Aragon Staking Security Audit

Executive Summary

In August 2020, Aragon engaged Coinspect to perform a source code review of the new Staking app 0.3.0. The objective of the audit was to evaluate the security of the smart contracts.

The assessment was conducted on the Staking and StakingFactory contracts from the Git repository at https://github.com/aragon/staking as of commit c7537c4519930ca254f693ff4e65117619b08f23 tag audit of September 10th.

The code was found to be clear, well written, well commented, and very well tested.

The following issues were identified during the assessment:

The Staking and StakingFactory contracts were found to work as expected, and no major issues have been found.

Introduction

The audit started on September 14th and was conducted on the Staking and StakingFactory contracts from the Git repository at https://github.com/aragon/staking as of commit c7537c4519930ca254f693ff4e65117619b08f23 tag audit of September 10th.

The scope of the audit was limited to the following Solidity source files, shown here with their sha256sum hash:

Assesment

The contracts compile without problems, and linting shows one minor warning:

contracts/Staking.sol

43:8 warning Line exceeds the limit of 145 characters max-len

✖ 1 warning found.

The contracts are compiled with Solidity version 0.5.17, which is the latest maintenance release of the 0.5.x series.

The repository includes 149 tests, and all tests pass.
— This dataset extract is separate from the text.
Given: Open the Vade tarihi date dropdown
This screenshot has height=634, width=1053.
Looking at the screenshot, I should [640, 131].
According to solidity-coverage the tests have full coverage of the contracts in the assessment’s scope. However, it was found that the tests don’t verify all emitted events (see ARS-001).

The Staking contract implements the staking standard interfaces IERC900 and IERC900History, as well as ILockable, IApproveAndCallFallBack. It also inherits from the utility contracts IsContract and TimeHelpers. It uses the Checkpointing, SafeERC20 and SafeMath libraries.
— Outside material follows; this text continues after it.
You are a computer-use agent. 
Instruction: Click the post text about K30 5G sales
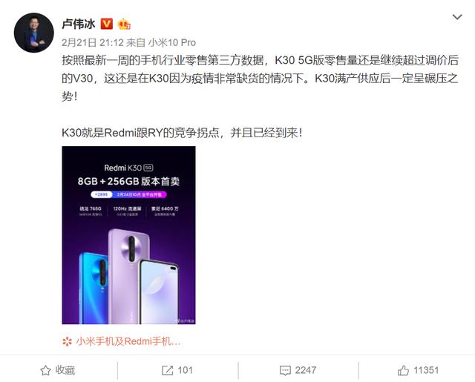click(260, 79)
The StakingFactory contract creates and keeps track of a unique Staking contract for each ERC20 token contract.

A Staking contract is always associated with a fixed ERC20 token, and it allows any user to stake an amount of tokens, effectively transferring them to the Staking contract. Then the user can give an allowance to a lock manager contract, which then has total control to lock or unlock up to the allowed amount of tokens. Note that there’s no mechanism to recover locked funds, and it’s completely up to the implementation of the lock manager contract.
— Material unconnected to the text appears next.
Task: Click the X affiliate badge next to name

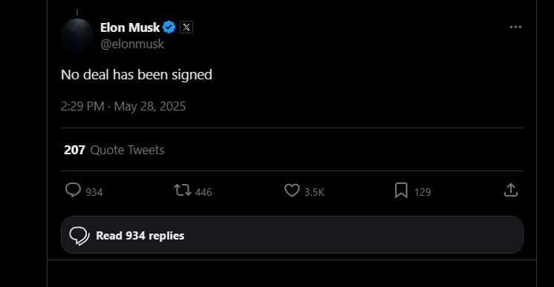Action: pyautogui.click(x=186, y=27)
It is important to mention that the implementation of a lock manager is very relevant to security. In particular, the Agreement contract is a lock manager shared between all the disputable apps linked with it. Since the lock manager is shared between the disputable apps, depending on the externally accessible functions of the lock manager a disputable app could maliciously lock or unlock funds of a user of another disputable app. This is why the Agreement contract assumes that any disputable app linked to it is honest (as to not to lock funds maliciously). In general, it is advisable to avoid sharing lock managers.

The Staking and StakingFactory contracts were found to work as expected, and no major issues have been found.

Summary of Findings

Findings

Description

The following events emitted by the Staking contract are never tested: Staked, Unstaked, StakeTransferred, NewLockManager, LockAmountChanged, LockAllowanceChanged, LockManagerRemoved, LockManagerTransferred.

Recommendation

Although test coverage is already very good, it is recommended to improve coverage by including tests for the missing events. The tests should verify that the events are emitted when expected and the event parameters are correct.

Disclaimer

The present security audit does not cover the endpoint systems and wallets that communicate with the contracts, nor the general operational security of the company whose contracts have been audited. This document should not be read as investment advice or an offering of tokens.